No es que Marbella careciera de experiencia en la organización de este tipo de conciertos. La ciudad, junto a la costa, vivía su etapa más grandilocuente, sin dejarse acomplejar, atreviéndose a competir con Madrid o Barcelona con la chequera en la mano. Aquí habían tocado Queen. Y Genesis. E, incluso, en el tiempo en el que duró la negociación con la diva, se habló de un plan alternativo que incluía a Pink Floyd y a David Bowie. Tina Turner llegó, cantó y se embolsó casi treinta millones de las antiguas pesetas, saltando al día siguiente a Tel-Aviv, despidiéndose de Europa sin apenas percatarse de la preocupación de algunos miembros de su equipo, conscientes de que lo de la Costa del Sol había resultado un fiasco. Al menos, para más de las tres cuartas partes de las miles de personas que abarrotaban el campo de fútbol, que lo único que sacaron en claro del concierto fue un dolor de cabeza monumental provocado por las protestas y una nube indescifrable de sonido en el que se percibían algunas notas de saxo. Tina brincaba en la niebla, reducida a una ráfaga, a una silueta con pelo naufragando en el horizonte.
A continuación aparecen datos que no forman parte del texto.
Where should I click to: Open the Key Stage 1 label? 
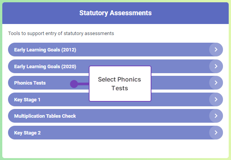(27, 100)
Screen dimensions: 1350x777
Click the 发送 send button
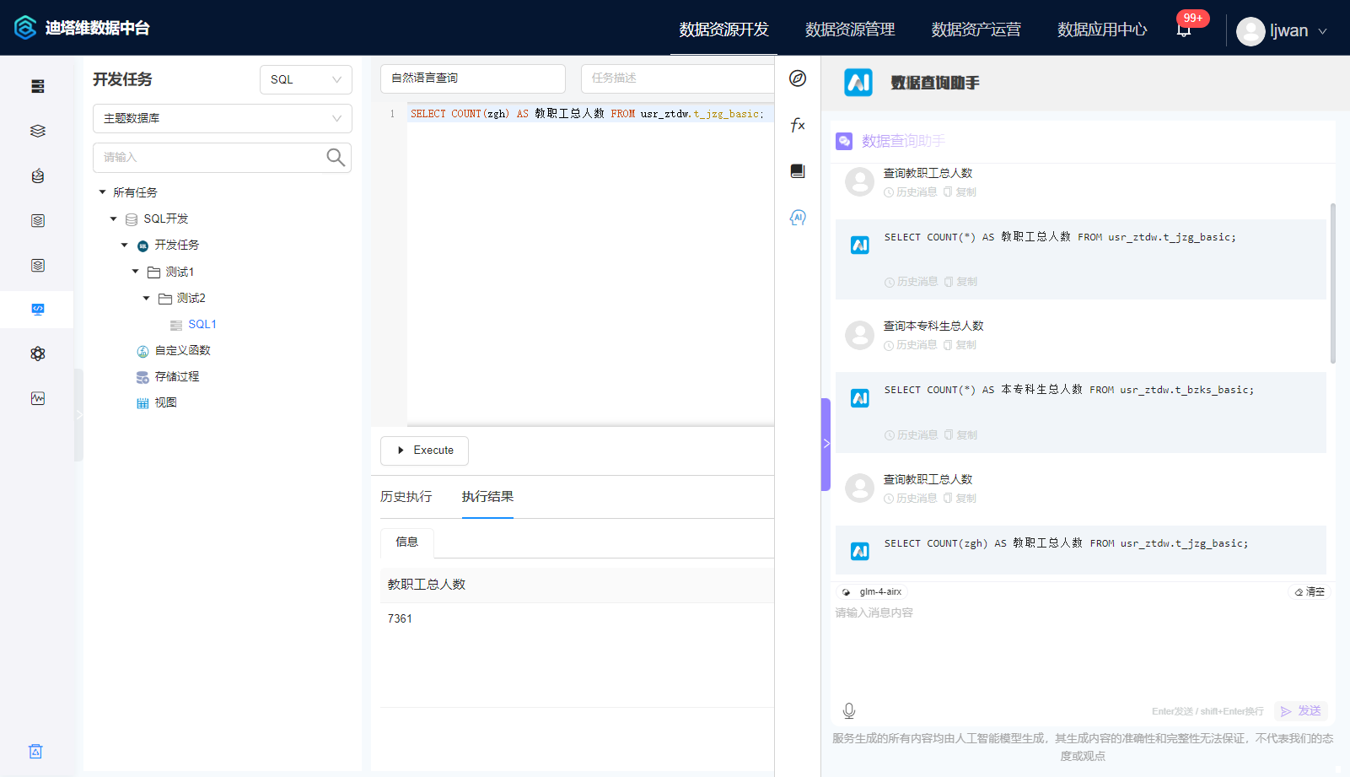coord(1301,711)
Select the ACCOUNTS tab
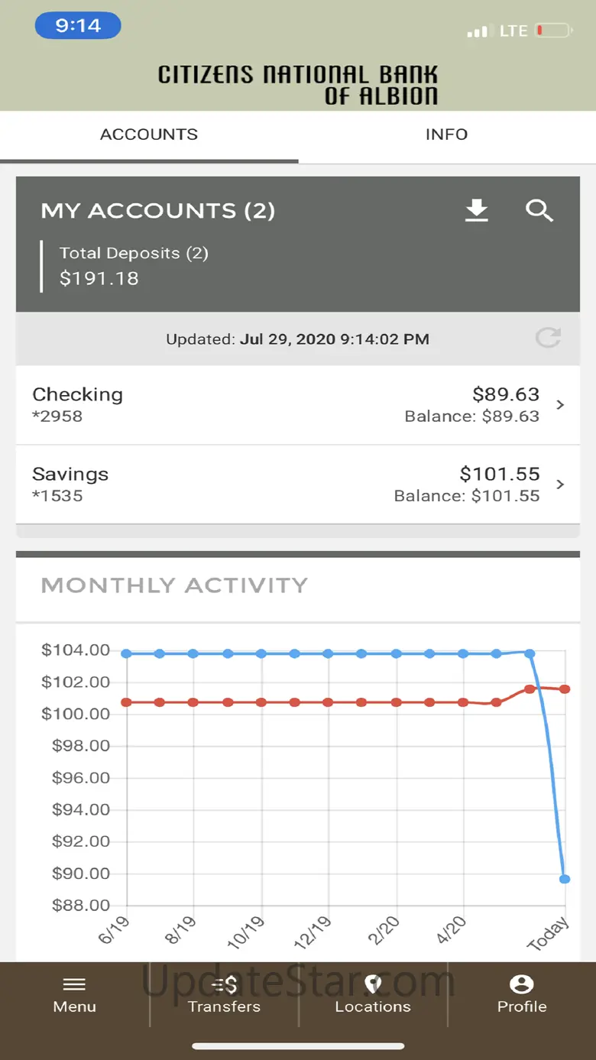 pos(149,135)

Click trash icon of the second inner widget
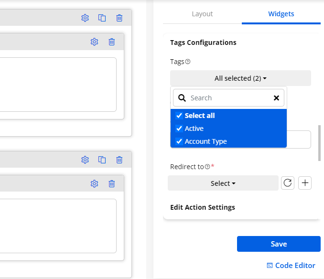tap(112, 183)
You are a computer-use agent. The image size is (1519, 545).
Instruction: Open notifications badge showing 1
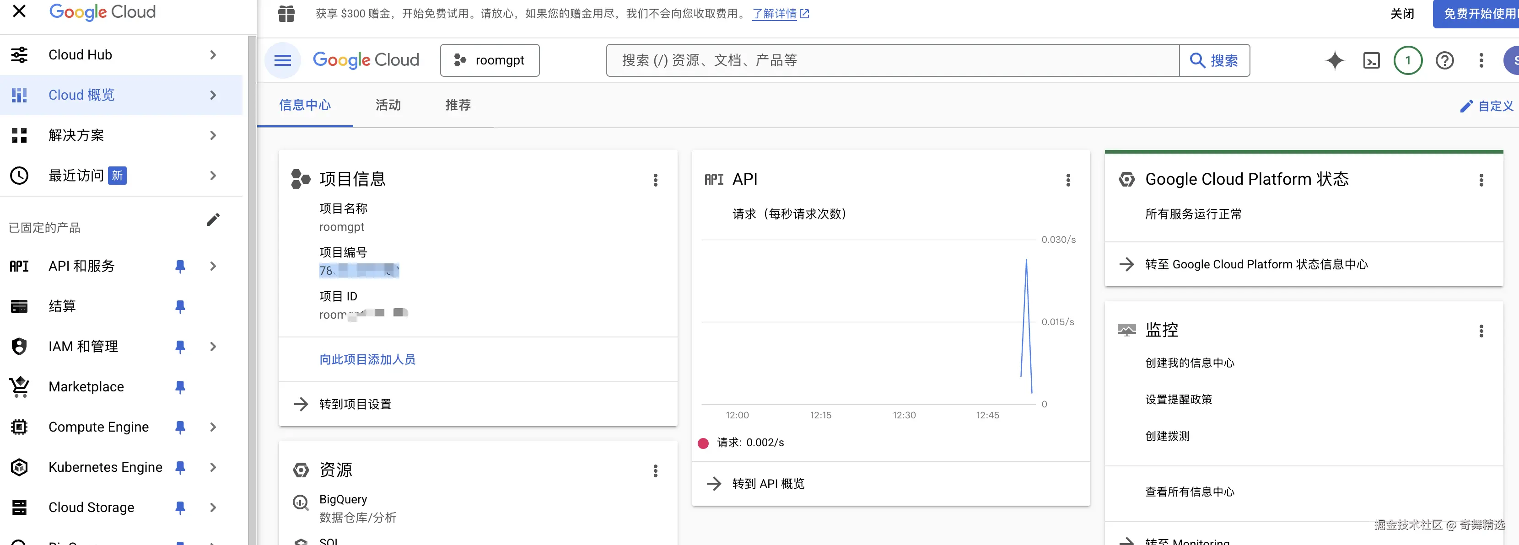click(1408, 60)
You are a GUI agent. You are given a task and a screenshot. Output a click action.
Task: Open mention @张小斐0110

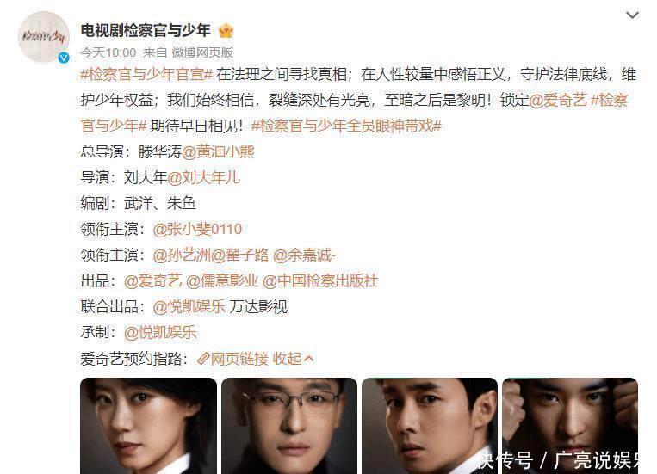pos(197,229)
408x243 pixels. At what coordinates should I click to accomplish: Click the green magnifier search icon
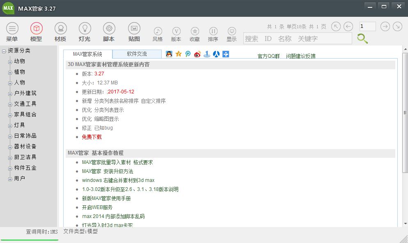pyautogui.click(x=362, y=39)
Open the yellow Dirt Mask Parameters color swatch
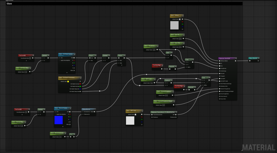The width and height of the screenshot is (277, 153). pos(68,81)
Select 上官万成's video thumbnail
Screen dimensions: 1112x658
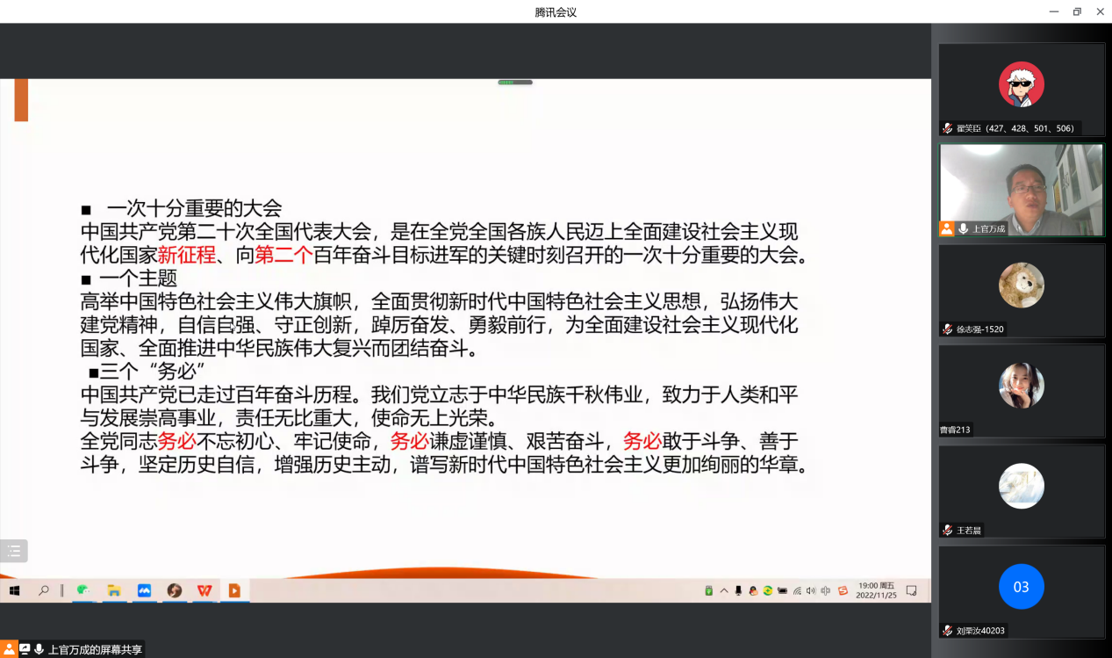click(x=1021, y=190)
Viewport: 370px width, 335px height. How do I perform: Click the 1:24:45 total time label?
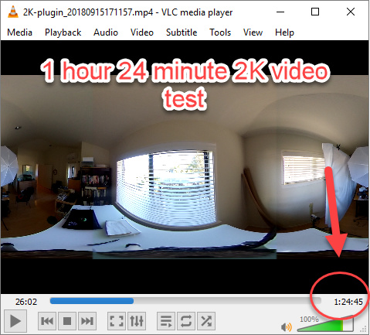(x=348, y=302)
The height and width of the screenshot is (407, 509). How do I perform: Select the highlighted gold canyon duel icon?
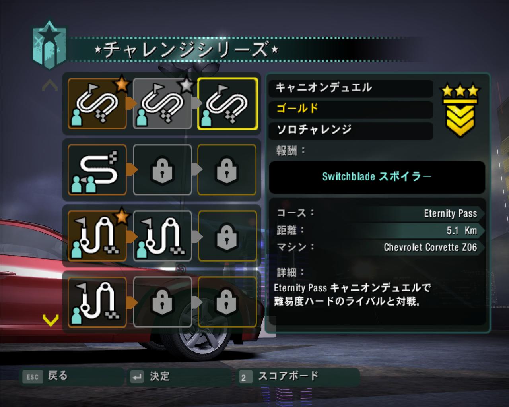click(227, 104)
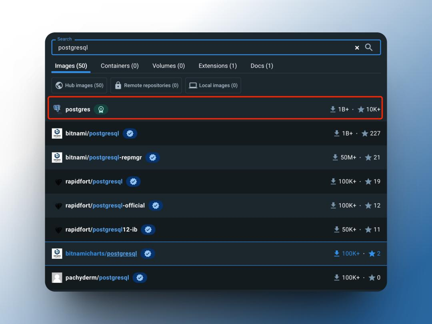Click the rapidfort shield logo icon
This screenshot has width=432, height=324.
58,181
Durante semanas, el asunto Turner anduvo coleando por toda la provincia, filtrándose tanto en la prensa como en las broncas del Ayuntamiento. Protección Civil culpaba del desaguisado a la organización y ésta, la productora Merlín, se armaba de paciencia pidiendo explicaciones al equipo de la diva, que al parecer no había cumplido su palabra y se presentó en Marbella con un sonido y un montaje descuajeringado, insuficiente para 30.000 espectadores. De todo aquello permanecería, sin embargo, algo más que la ilusión y el fetiche de primer orden que siempre representa una entrada; Tina quiso hacer algo más que cumplir con su contrato en Marbella, se dio un paseo en los alrededores del Marbella Club, bajó a cenar a un restaurante selecto, rodeada, eso sí, de guardaespaldas. En las semanas previas a la actuación, cuando todo en Málaga era Tina y la socialdemocracia, se rumoreó con su interés en comprar una casa en la provincia, acaso persuadida por su amigo Rod Stewart, que ya andaba ejerciendo de vecino temporal en la zona. Salir de un mundo repleto de cuadros castizos de cacería para compartir porche y saludo con Tina Turner podría haber sido lo más raro estéticamente del felipismo después de la entrada en la OTAN. Quién sabe si con la diva perdida en su arrebato, gritando con todas sus fuerzas, por más que le traicionara el equipo técnico. En Marbella, la Turner cantó 21 canciones, probó hasta con una versión de Help, de los Beatles, y casi nadie se enteró. La bella discreción del escándalo por las 3.000 cucas que costaba la entrada. Intuir, creer a tientas en Tina. Viendo lo que vendría más tarde, el inevitable Andy & Lucas, los triunfitos, los Bertín, suena francamente barato.